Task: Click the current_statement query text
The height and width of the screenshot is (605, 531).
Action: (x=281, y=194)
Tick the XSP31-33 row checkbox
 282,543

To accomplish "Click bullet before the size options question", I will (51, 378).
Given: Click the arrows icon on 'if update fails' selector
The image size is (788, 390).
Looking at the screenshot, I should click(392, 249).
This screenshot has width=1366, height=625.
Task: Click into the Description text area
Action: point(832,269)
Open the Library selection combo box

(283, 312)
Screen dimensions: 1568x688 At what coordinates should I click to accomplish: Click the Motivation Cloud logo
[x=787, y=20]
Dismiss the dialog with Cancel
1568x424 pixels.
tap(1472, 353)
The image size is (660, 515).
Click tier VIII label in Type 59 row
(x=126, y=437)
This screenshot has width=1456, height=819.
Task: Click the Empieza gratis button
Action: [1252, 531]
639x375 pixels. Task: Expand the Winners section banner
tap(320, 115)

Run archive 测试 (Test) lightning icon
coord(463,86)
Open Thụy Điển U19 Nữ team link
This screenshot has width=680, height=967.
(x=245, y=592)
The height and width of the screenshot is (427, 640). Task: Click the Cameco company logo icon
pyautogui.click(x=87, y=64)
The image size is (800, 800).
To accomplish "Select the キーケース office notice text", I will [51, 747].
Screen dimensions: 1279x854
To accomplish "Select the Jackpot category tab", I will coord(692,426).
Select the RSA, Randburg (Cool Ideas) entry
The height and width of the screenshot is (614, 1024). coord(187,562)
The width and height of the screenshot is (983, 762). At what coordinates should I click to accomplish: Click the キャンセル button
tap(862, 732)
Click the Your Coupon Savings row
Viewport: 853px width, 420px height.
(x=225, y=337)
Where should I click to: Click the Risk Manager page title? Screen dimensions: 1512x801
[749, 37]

* * * * * * * * *

[EXERCISE INSTRUCTIONS]
Copy out all of the records above line for line, without changing anything.

[RESULT FOR THIS TASK]
Task: Click the current_statement query text
The height and width of the screenshot is (605, 531).
Action: (x=281, y=194)
Tick the XSP31-33 row checkbox
 282,543

To accomplish "Click bullet before the size options question", I will (51, 378).
Given: Click the arrows icon on 'if update fails' selector
The image size is (788, 390).
Looking at the screenshot, I should click(392, 249).
This screenshot has width=1366, height=625.
Task: Click into the Description text area
Action: point(832,269)
Open the Library selection combo box

(283, 312)
Screen dimensions: 1568x688 At what coordinates should I click to accomplish: Click the Motivation Cloud logo
[x=787, y=20]
Dismiss the dialog with Cancel
1568x424 pixels.
tap(1472, 353)
The image size is (660, 515).
Click tier VIII label in Type 59 row
(x=126, y=437)
This screenshot has width=1456, height=819.
Task: Click the Empieza gratis button
Action: [1252, 531]
639x375 pixels. Task: Expand the Winners section banner
tap(320, 115)

Run archive 测试 (Test) lightning icon
coord(463,86)
Open Thụy Điển U19 Nữ team link
This screenshot has width=680, height=967.
(x=245, y=592)
The height and width of the screenshot is (427, 640). Task: Click the Cameco company logo icon
pyautogui.click(x=87, y=64)
The image size is (800, 800).
To accomplish "Select the キーケース office notice text", I will [51, 747].
Screen dimensions: 1279x854
To accomplish "Select the Jackpot category tab", I will coord(692,426).
Select the RSA, Randburg (Cool Ideas) entry
The height and width of the screenshot is (614, 1024). coord(187,562)
The width and height of the screenshot is (983, 762). At what coordinates should I click to accomplish: Click the キャンセル button
tap(862, 732)
Click the Your Coupon Savings row
Viewport: 853px width, 420px height.
(x=225, y=337)
Where should I click to: Click the Risk Manager page title? Screen dimensions: 1512x801
[749, 37]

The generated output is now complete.